Citation du 26 aout 2017

Si le bonheur était dans les délectations du corps, nous dirions que les bœufs sont "heureux", lorsqu'ils trouvent du bon fourrage à manger.
Héraclite
Les animaux domestiques sont bien à plaindre. Non seulement nous leur prenons tout (leur force, leur petit, leur lait, leur viande), mais en plus ils sont méprisés et servent de repoussoir aux hommes pour monter la pire animalité qui pourrait être en eux : le bonheur des sens. Non seulement les bœufs dont selon Héraclite on pourrait envier le « bonheur », mais aussi les pourceaux dont on disait autrefois que les épicuriens avaient pour idéal de leur ressembler.

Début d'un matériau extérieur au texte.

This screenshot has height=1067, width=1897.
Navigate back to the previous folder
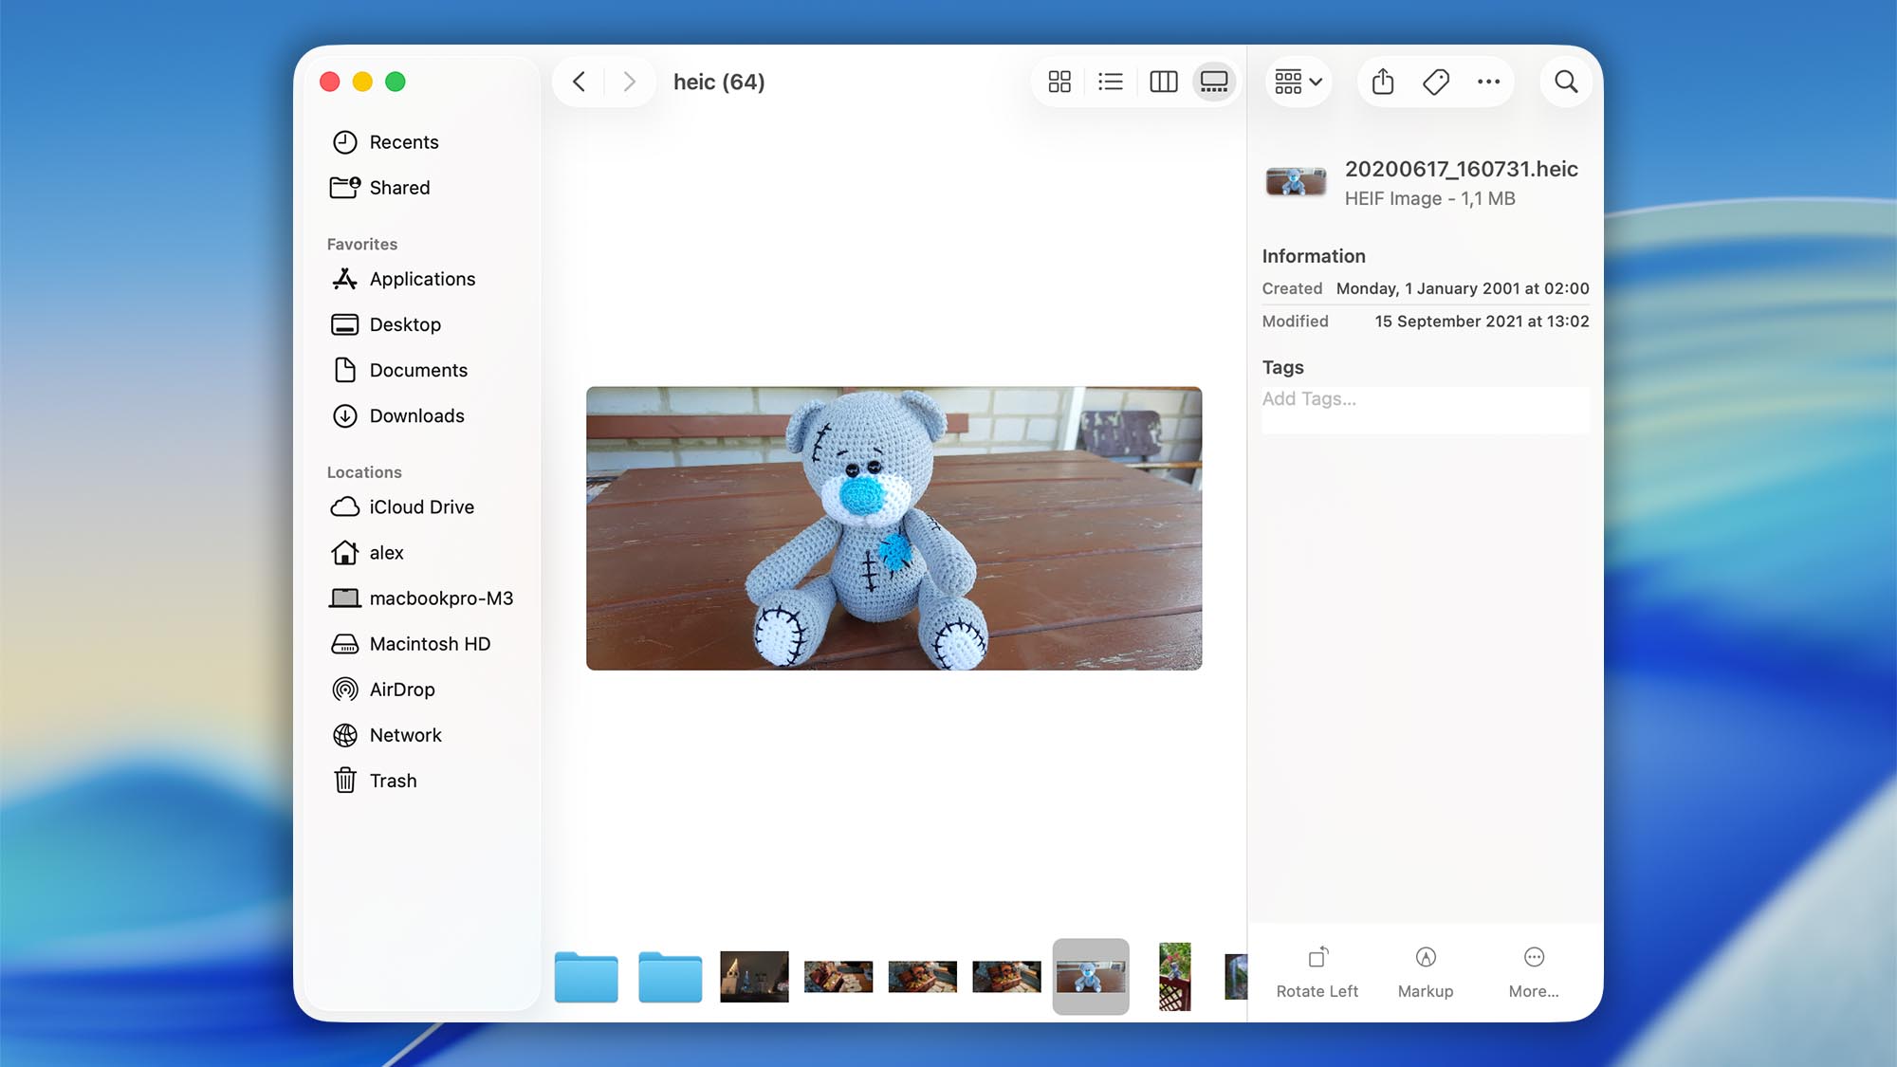(579, 82)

Si les bœufs sont heureux, alors pourquoi ne pas faire comme eux ? Est-il méprisable de manger du foin ? Je sais bien qu’on dit de quelqu’un qu’il est « bête à manger du foin » : et alors ? Si le bonheur n’est pas dans la délectation du corps, alors où est-il ? Dans la félicité de l’âme ? Mais alors que dire du corps ? Faut-il croire que, quoiqu’il subisse, il n’empêche pas cette félicité ? Nous voilà dans l’idéal stoïcien qui n’est en réalité bon que pour des dieux, qui justement n’auraient pas de corps – ou si peu. Et puis, comment obtenir cette félicité ? Faire comme Paul Valéry contemplant la mer : Ô récompense après une pensée  / Qu’un long regard sur le calme des dieux! (1)

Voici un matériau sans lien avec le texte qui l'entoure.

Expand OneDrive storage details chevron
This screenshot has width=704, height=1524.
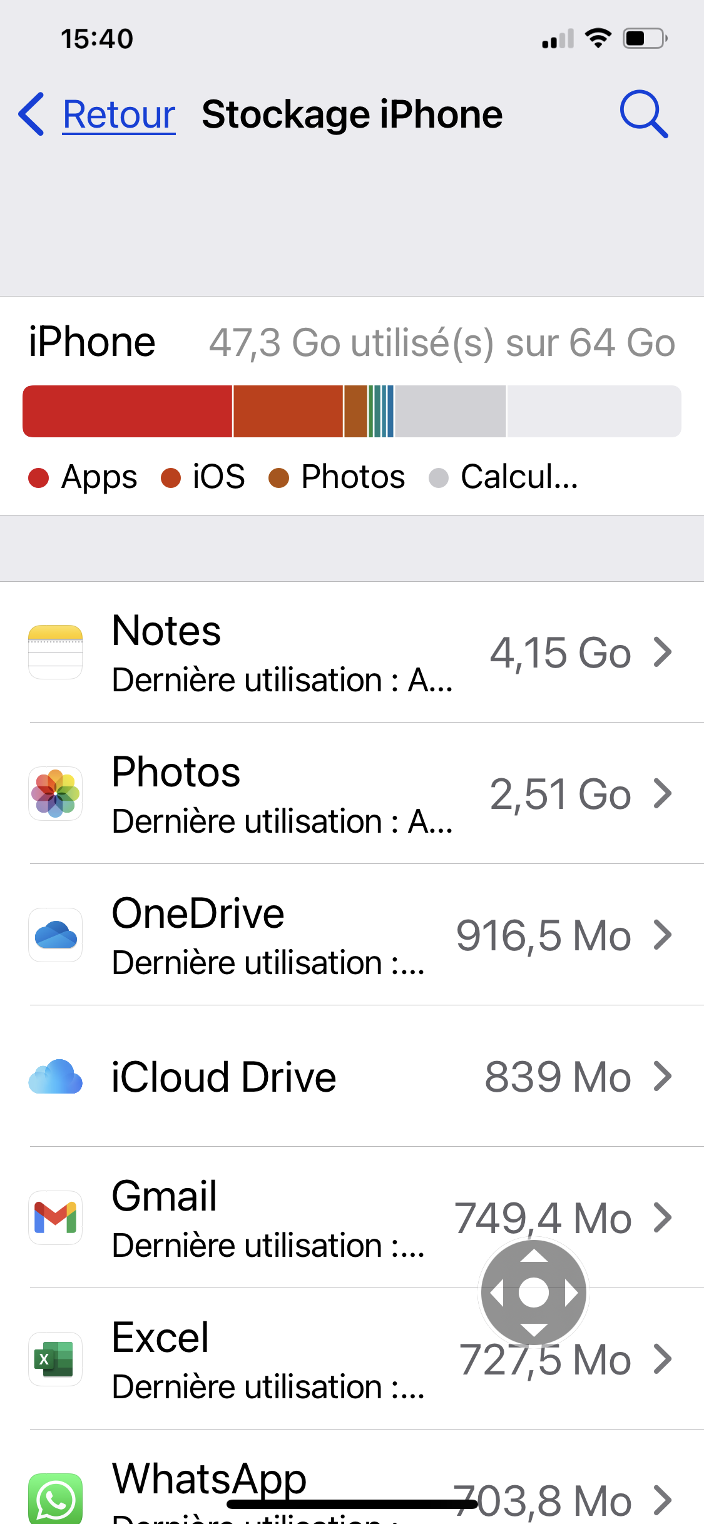(662, 935)
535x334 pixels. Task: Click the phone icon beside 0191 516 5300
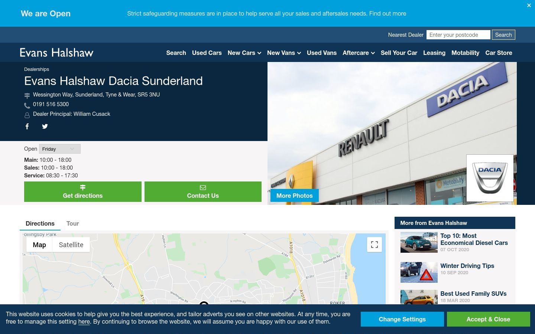click(27, 105)
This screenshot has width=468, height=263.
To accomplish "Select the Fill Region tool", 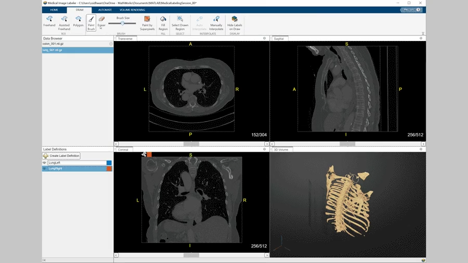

Alors, disons-le tranquillement : aujourd’hui personne ne prendrait la citation de Héraclite comme un blâme adressé à des hommes corrompus. Car chacun place l’idéal d’une vie heureux dans la délectation des corps. Vous en doutez ? Dites-moi si vous avez demandé autre chose à vos vacances, et si, l’ayant obtenu, vous vous sentez déçu ? Danser toute la soirée, étreindre un corps fin et musclé pour finir la nuit, retrouver les amis autour de l’apéro sur la terrasse avant de recommencer encore et encore : si vous deviez décrire le paradis, demanderiez-vous autre chose ?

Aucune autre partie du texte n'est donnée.